As a parent, here are the risk factors for DM-Type II, you should be looking for in your child:
- Find out if your child is obese since this is the big common factor in developing Diabetes Type II. Obesity is where your child has a Body Mass Index (BMI) at or above the 95th percentile for his or her age. You can go on line to calculate the BMI or check with your school nurse or your child’s doctor. There are so many mini calculators that it is quite easy. Unfortunately we have become numb to obesity. In fact, when people are shown an old photo of children with normal weights and BMIs most people will say the children are underweight. NOT! We have to adjust our vision to accurately assess our children’s weight.
- Strong family history of diabetes (Type II or I). The majority of children who develop Diabetes-Type II will have a parent with it. But you may also see aunts, uncles, grandparents, cousins, etc. It may be multi-generational. If mother had gestational diabetes this may also be considered a risk factor for your child (and for you, as well, when you are older).
- Your child is at a higher risk if he or she is of Hispanic, Asian, American Indian or African descent.

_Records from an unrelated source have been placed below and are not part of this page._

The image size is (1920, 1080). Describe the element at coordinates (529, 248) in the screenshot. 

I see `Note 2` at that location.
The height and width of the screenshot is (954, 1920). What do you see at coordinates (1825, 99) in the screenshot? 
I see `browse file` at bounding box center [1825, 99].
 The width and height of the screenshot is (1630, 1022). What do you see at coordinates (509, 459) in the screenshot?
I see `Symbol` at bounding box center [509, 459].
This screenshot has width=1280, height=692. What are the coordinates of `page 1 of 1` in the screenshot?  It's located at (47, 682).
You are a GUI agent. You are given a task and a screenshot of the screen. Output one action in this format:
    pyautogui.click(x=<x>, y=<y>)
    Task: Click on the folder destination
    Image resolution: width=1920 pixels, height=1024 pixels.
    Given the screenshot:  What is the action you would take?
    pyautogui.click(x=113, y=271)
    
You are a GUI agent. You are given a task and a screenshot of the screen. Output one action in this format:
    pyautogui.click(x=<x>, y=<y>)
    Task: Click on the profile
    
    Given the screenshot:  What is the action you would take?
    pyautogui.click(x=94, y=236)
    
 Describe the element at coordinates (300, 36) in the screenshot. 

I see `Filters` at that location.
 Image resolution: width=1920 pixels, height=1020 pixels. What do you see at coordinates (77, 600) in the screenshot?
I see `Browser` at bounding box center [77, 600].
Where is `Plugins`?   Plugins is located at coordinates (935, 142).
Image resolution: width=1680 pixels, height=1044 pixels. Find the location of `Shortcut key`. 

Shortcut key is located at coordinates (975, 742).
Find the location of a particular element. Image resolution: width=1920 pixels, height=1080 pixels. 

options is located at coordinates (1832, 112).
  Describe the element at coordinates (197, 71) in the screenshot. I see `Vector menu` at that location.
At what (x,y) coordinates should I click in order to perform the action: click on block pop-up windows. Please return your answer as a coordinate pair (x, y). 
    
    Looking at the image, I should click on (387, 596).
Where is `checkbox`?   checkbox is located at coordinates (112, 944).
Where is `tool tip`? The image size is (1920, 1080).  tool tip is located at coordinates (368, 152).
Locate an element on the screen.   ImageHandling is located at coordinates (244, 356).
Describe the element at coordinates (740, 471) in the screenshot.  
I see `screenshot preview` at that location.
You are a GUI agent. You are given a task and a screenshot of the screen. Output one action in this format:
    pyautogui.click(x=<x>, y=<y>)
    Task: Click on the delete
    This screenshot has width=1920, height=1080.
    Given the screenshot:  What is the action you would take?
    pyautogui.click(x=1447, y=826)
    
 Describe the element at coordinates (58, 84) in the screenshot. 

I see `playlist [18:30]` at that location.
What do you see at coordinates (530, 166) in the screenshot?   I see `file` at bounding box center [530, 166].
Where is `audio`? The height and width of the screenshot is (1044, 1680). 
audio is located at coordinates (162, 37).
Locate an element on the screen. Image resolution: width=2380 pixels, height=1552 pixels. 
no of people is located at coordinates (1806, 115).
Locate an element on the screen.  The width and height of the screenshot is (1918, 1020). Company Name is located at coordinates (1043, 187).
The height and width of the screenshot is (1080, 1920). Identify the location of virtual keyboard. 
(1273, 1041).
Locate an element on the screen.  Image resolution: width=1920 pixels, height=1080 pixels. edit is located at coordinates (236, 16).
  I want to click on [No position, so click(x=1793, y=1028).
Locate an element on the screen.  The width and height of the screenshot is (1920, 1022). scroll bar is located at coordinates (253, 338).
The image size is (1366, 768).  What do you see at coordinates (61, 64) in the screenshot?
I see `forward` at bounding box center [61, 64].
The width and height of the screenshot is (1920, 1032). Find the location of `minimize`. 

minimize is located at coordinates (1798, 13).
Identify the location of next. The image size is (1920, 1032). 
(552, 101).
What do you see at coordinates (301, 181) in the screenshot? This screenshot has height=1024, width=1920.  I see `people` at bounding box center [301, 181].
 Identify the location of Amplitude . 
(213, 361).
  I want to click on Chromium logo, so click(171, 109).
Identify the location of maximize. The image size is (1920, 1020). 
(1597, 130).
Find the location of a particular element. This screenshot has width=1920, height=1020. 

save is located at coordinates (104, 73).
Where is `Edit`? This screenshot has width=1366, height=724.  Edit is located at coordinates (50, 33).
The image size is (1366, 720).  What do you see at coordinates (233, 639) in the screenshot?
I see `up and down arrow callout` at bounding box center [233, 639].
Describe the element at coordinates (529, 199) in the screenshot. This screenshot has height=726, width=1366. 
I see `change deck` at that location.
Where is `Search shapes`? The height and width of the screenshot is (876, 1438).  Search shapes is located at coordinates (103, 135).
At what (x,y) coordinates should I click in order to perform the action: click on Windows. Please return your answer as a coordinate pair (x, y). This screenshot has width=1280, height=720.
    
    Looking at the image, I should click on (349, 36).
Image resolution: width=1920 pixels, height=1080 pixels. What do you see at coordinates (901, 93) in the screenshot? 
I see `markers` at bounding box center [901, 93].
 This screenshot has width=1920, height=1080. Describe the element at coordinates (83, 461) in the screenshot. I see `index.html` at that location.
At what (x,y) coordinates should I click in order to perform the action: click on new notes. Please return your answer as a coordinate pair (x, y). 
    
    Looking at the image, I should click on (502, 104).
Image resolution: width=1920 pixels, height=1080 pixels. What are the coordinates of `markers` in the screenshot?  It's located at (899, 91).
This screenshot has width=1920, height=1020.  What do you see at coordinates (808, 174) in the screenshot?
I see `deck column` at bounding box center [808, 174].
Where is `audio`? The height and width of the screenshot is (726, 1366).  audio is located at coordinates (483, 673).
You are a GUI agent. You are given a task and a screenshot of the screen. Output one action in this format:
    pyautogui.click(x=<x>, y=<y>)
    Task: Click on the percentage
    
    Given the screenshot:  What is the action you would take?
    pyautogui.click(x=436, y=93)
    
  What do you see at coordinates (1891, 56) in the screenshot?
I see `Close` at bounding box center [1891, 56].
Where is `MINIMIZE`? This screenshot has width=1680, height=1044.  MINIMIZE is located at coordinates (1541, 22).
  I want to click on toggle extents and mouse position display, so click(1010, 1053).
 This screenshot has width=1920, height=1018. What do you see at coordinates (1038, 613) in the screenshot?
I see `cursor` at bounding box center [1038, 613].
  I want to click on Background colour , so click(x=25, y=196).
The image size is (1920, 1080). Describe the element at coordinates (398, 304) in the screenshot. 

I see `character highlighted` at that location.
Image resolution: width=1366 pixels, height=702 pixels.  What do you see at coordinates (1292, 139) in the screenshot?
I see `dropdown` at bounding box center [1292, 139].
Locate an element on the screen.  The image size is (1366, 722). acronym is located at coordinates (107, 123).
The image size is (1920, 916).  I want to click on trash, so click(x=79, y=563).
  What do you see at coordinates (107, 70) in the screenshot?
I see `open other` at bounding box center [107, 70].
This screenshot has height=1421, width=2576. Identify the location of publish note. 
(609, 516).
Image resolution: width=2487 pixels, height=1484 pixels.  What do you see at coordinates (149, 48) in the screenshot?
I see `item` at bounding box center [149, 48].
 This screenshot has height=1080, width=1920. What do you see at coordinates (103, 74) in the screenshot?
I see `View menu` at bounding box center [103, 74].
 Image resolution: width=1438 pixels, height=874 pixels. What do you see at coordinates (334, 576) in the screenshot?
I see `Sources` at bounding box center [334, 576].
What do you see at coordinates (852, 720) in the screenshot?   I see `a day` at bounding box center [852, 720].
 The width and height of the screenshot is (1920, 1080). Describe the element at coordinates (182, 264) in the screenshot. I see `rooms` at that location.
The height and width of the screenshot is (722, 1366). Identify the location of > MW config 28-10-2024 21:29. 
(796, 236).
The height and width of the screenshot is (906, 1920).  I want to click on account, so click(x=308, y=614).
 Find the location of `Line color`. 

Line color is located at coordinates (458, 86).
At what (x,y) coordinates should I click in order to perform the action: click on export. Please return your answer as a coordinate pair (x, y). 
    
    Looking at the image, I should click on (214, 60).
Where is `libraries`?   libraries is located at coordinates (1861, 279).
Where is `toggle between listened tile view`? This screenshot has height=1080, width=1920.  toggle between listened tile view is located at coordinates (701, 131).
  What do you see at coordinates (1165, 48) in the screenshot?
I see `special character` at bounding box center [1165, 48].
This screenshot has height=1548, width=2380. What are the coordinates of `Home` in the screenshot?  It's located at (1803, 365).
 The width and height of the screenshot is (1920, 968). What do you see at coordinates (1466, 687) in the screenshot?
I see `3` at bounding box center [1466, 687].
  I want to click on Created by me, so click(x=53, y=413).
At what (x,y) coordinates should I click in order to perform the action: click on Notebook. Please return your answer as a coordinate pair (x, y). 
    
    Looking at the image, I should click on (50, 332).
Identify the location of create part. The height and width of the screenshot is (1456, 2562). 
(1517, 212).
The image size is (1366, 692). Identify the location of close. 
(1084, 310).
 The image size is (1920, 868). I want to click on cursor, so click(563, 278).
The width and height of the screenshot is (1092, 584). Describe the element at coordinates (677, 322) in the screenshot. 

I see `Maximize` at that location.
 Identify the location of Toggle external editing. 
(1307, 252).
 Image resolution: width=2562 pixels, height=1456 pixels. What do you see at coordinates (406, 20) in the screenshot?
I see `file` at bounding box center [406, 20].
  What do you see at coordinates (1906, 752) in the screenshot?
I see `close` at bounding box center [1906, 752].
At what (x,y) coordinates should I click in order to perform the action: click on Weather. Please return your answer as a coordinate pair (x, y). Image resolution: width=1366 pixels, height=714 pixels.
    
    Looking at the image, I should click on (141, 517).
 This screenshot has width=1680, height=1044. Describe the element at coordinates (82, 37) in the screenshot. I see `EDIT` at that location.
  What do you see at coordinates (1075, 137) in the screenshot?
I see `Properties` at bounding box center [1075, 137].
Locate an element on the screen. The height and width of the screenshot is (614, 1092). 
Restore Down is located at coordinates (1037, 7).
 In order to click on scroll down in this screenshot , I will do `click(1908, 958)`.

- 90% of obese children who are at risk for developing Type II Diabetes will have a darkening of the skin in certain areas. Usually this is located on the back of the neck, under the arms, in the thigh skin folds and maybe between the fingers and toes. This is called Acanthosis Nigricans. Sometimes parents will think their son or daughter’s neck is just dirty. Although that may be true, this discoloration does not wash off. This is a WARNING SIGN and you should talk to your child’s medical practitioner about it!
- Make a visit to your child’s doctor about the risk factors. Read and know your stuff, because your doctor should begin to screen your child for diabetes by at least age 10. (During puberty sometimes the Type II Diabetes will present itself). The doctor should order a fasting blood sugar test every two years starting at age 10 to find out if there is any insulin resistance developing. They may begin checking your child’s glucose levels when your child has a BMI of >85th percentile for age.
- Is your child inactive? Of course this adds to the risk for obesity and this adversely increases your child’s risk for developing DM-Type II. As a family, develop new ways to be active. Taking up a new sport, walking, hiking, etc. The more active, the better. Everyone in the family has to decrease the time they spend on electronic media (TV, Computer & Video Games).
- Lastly, but not least, does your child have a poor diet and eat a lot of junk food or frequently eat out? This can impact your child’s weight and you must try and change these behaviors.
Although you cannot change your ethnicity or your genetics, don’t despair. You and your family can all work together to be more active and eat a healthier diet. Eat plenty of fresh fruits and vegetables. This is critical! Cut out excessive visits to fast food restaurants and eating chips, cookies, etc. You don’t have to cut out all treats, but for most days of the week you should avoid them, and even more so if you and your family are not active. If you have insurance, ask your doctor for a referral to a nutritionist or registered dietician for assistance. If you do not have insurance or a nutrition resource you can certainly look online for this help. Go to Mypyramid.gov for all of the "skinny" on what you and your family should be eating. Finally, don’t put your children on a diet! They are not little adults, and must have the proper intake of vitamins and minerals. They should be able to eat a healthy well balanced diet, cutting back only on foods they don’t need (soda, sports drinks, chips, etc).